Bulk genomic DNA was isolated from CD34 cells (viable cells from the donors that were not put into culture to be used for Strand-seq library preparation) using the QIAamp DNA Blood Maxi Kit as per the manufacturer’s instructions. Samples were sequenced using a NextSeq5000 (HIGH mode, 75-bp paired-end). Raw WGS reads were aligned to GRCh38 using bwa (v.0.7.15), sorted, marked for duplicates and indexed. mSVs were called using Delly2 (default parameters), combining split read, paired-end and read depth analysis76. Unfiltered mSV calls were compared with our callset.
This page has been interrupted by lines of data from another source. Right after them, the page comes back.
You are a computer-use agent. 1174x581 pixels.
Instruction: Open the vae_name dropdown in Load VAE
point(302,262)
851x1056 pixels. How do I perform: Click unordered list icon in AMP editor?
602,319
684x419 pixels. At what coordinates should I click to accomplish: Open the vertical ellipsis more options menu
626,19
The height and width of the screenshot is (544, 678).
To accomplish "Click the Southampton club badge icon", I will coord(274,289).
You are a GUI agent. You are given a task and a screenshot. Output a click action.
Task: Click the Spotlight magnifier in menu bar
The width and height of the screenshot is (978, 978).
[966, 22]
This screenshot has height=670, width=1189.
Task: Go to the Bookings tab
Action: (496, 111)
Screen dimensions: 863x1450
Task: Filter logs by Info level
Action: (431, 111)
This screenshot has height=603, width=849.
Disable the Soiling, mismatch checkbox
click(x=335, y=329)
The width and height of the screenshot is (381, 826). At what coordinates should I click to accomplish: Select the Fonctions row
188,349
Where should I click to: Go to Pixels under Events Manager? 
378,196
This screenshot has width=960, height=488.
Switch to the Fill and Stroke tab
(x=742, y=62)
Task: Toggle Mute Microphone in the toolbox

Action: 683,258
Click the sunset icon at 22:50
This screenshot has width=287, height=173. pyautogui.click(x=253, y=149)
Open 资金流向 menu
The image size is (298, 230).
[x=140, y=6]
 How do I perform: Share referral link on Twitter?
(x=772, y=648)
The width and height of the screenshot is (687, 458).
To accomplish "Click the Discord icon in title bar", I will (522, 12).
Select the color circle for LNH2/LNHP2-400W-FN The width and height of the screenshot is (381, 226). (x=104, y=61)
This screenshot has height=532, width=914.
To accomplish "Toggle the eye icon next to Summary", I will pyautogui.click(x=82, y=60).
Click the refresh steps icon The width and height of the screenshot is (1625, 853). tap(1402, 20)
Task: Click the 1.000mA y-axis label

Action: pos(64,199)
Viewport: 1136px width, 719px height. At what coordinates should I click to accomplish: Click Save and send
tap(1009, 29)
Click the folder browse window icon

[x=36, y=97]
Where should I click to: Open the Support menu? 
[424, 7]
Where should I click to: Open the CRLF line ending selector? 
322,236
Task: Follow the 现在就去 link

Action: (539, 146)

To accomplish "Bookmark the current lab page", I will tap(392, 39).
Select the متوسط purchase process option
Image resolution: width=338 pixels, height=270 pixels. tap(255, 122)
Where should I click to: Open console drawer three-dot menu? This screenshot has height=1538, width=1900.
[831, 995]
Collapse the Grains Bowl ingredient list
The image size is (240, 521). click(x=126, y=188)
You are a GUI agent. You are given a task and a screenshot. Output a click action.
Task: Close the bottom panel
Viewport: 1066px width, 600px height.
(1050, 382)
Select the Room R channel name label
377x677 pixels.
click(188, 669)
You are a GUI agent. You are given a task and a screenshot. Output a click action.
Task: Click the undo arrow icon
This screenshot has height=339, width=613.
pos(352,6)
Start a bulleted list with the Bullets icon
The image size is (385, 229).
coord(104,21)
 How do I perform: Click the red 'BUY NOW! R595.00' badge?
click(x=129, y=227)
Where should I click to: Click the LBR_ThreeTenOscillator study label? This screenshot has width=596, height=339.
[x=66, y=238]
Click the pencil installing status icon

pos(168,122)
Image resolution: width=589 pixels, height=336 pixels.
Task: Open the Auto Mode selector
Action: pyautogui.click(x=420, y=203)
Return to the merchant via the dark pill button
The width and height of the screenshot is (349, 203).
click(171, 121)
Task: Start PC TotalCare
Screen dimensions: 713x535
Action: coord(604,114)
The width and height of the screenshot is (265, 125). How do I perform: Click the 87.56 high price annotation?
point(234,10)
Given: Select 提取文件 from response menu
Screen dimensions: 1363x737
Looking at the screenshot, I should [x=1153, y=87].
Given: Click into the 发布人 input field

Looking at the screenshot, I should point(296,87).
Since split read analysis failed to identify the precise breakpoints of the 17p-Del that reside in a repeat-rich region, we generated a single, directional composite bam file of this region based on our Strand-seq data to allow for 17p-Del breakpoint refinement with BreakpointR33.

UK Biobank analysis

Data collection

The UK Biobank is a population database of approximately half a million participants59. For SNVs and INDELs, we used the population-level exome OQFE variants for 469,792 individuals (UK Biobank field ID 23157). For autosomal large deletions, we used CNA loss calls on WES data that were recently generated by subjecting 200,624 individuals from the UK Biobank to the CNest copy-number caller60. We considered CNA calls >1 kb. Additionally, we obtained phenotypic data for 11 blood count traits (UK Biobank category ID 100081), containing count for white blood cells, basophils, eosinophils, monocytes, neutrophils, lymphocytes, red blood cells, nucleated red blood cells, platelets, reticulocytes and high-light-scatter reticulocytes. This research was conducted under the application number 83497. The UK Biobank has ethics approval from the North West Multi-centre Research Ethics Committee (21/NW/0157).

Variant annotation

We annotated SNVs/INDELs from WES data using Variant Effect Predictor (VEP v.1.0.3) with the Loss-Of-Function Transcript Effect Estimator (LOFTEE v.0.3-beta) plugin. Variant annotation was performed using Hail v.0.2. According to annotation results, we grouped variants into rare loss of function variants (‘high confidence’ identified by LOFTEE with a MAF < 1%) and rare missense variants (missense variants annotated by VEP with MAF < 1% in the UK Biobank cohort). In the case of CNA losses, we considered deletions overlapping coding exons with MAF < 1%.

Association testing

The blood count data were rank normalized using the ‘RNOmni’ package in R84. Linear regression models (blood count ~ genotype + covariates) were used to assess the association between three loci of interest (17p-Del, 17q-Del and Xq-Inv) and blood counts adjusted for several covariates, including age, sex and the first five principal components derived from genotype arrays. For all genes at the respective 17p and 17q loci, we used gene rare pLoF burden and rare large CNA loss burden as genotype in the regression model. For all genes at the X chromosomal locus of interest, we used gene burden for rare pLoF variants and rare missense variants in the model. Moreover, since missense variants can have distinct functional impacts, we also performed single-variant association analysis for rare missense mutations at the Xq-Inv locus by sex. The volcano plot in Fig. 6e presents nominal P values derived solely from female donors, since we made the observation of sex-biased VAF distributions at the AR locus in UK Biobank samples. For all data, see Supplementary Fig. 34. A minimum of three individuals with relevant variants was required for association tests of a given gene, with the exception of the 17p-Del CNA seen in only two UK Biobank donors based on WES. P values were obtained using the Wald test and the Benjamini and Hochberg method was used to correct for multiple hypothesis testing.

Reporting summary

Further information on research design is available in the Nature Portfolio Reporting Summary linked to this article.